Last Monday’s Washington Post proclaimed, “Evangelicals Say They Led Charge for the GOP,” and American University professor Lucinda Peach agreed, kicking off the day’s Table Talk discussion—“Religion and Politics: Combustible or Compatible?”—with statistics.

Seventy percent of Protestants who attend church weekly voted for Bush, Peach reported, as did 55 percent of Catholics.

Copanelists Douglas Tanner of the Faith and Politics Institute and Rabbi Jack Moline, former president of the Washington Board of Rabbis, joined Peach, focusing their remarks on the impact of religion on the recent U.S. presidential election.

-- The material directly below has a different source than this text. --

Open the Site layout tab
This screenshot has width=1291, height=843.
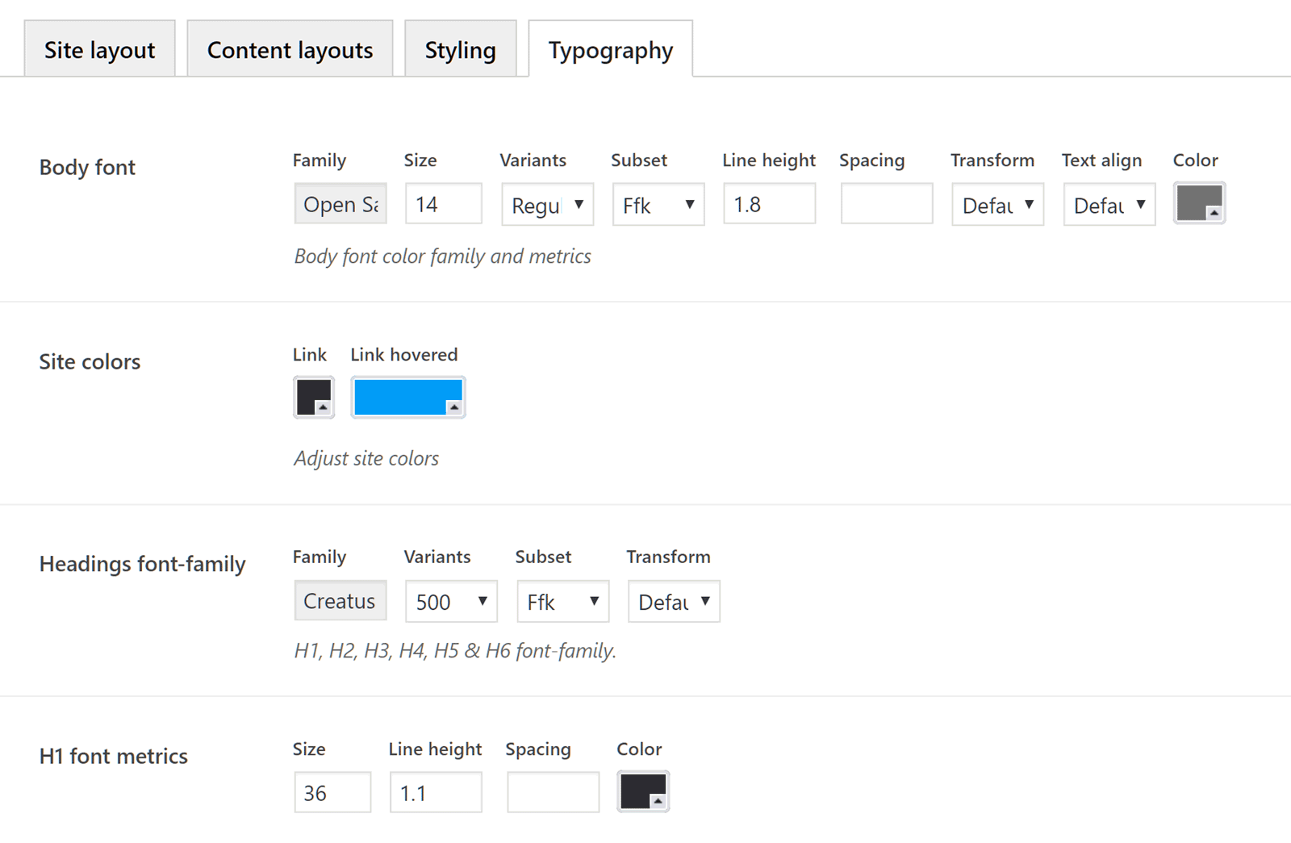pyautogui.click(x=99, y=50)
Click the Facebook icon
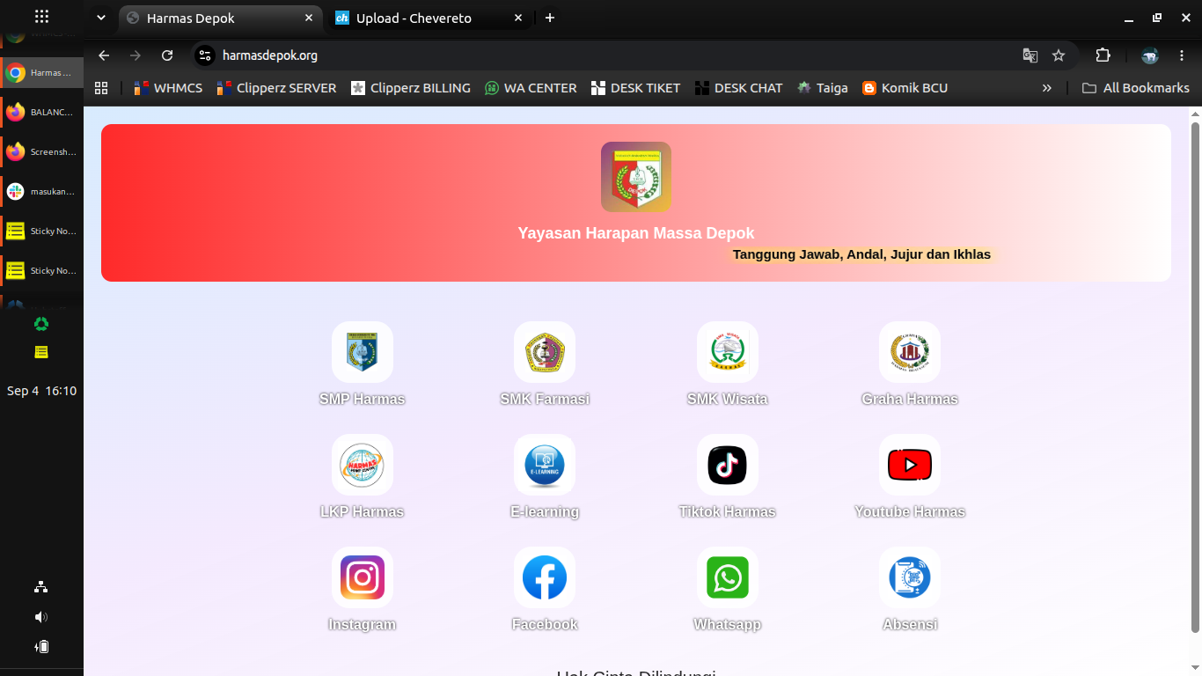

Tanner and Moline stressed that religion should act as a uniter, not a divider, when it comes to politics.

“Religious values are supposed to bring people together,” said Tanner, noting that, in reality, religion is often polarizing in the political arena.

Moline added that if places of worship are going to be of influence in the voting booth, people of different faiths need to be open to one another’s opinions.

“The division of this country to red and blue is no more healthy than the division of this country to black and white,” he said.

Moline also said that religion is a vehicle for reconciliation and healing. “I call it the Kumbiyah factor—the idea that I can put my left arm around someone whose theology I can’t stand and my right arm around someone whose theology I happen to agree with and proclaim, ‘We’re all in this together.’”

Moving the discussion to “religious law making”—the idea that people of faith often make public policy decisions based on their religious convictions—Peach noted that using religious grounds for political decisions is alienating and fractures political collaboration.

“Lawmakers who rely on their faith are potentially infringing on the rights of other citizens,” Peach, professor of philosophy and religion at the College of Arts and Sciences, said. “On the other hand, if we tell lawmakers they must vote on secular reasons, we infringe on their First Amendment right to freedom of religion.

“Religious beliefs do play a very important role in public life,” she concluded, “but they are inappropriate in public policy.”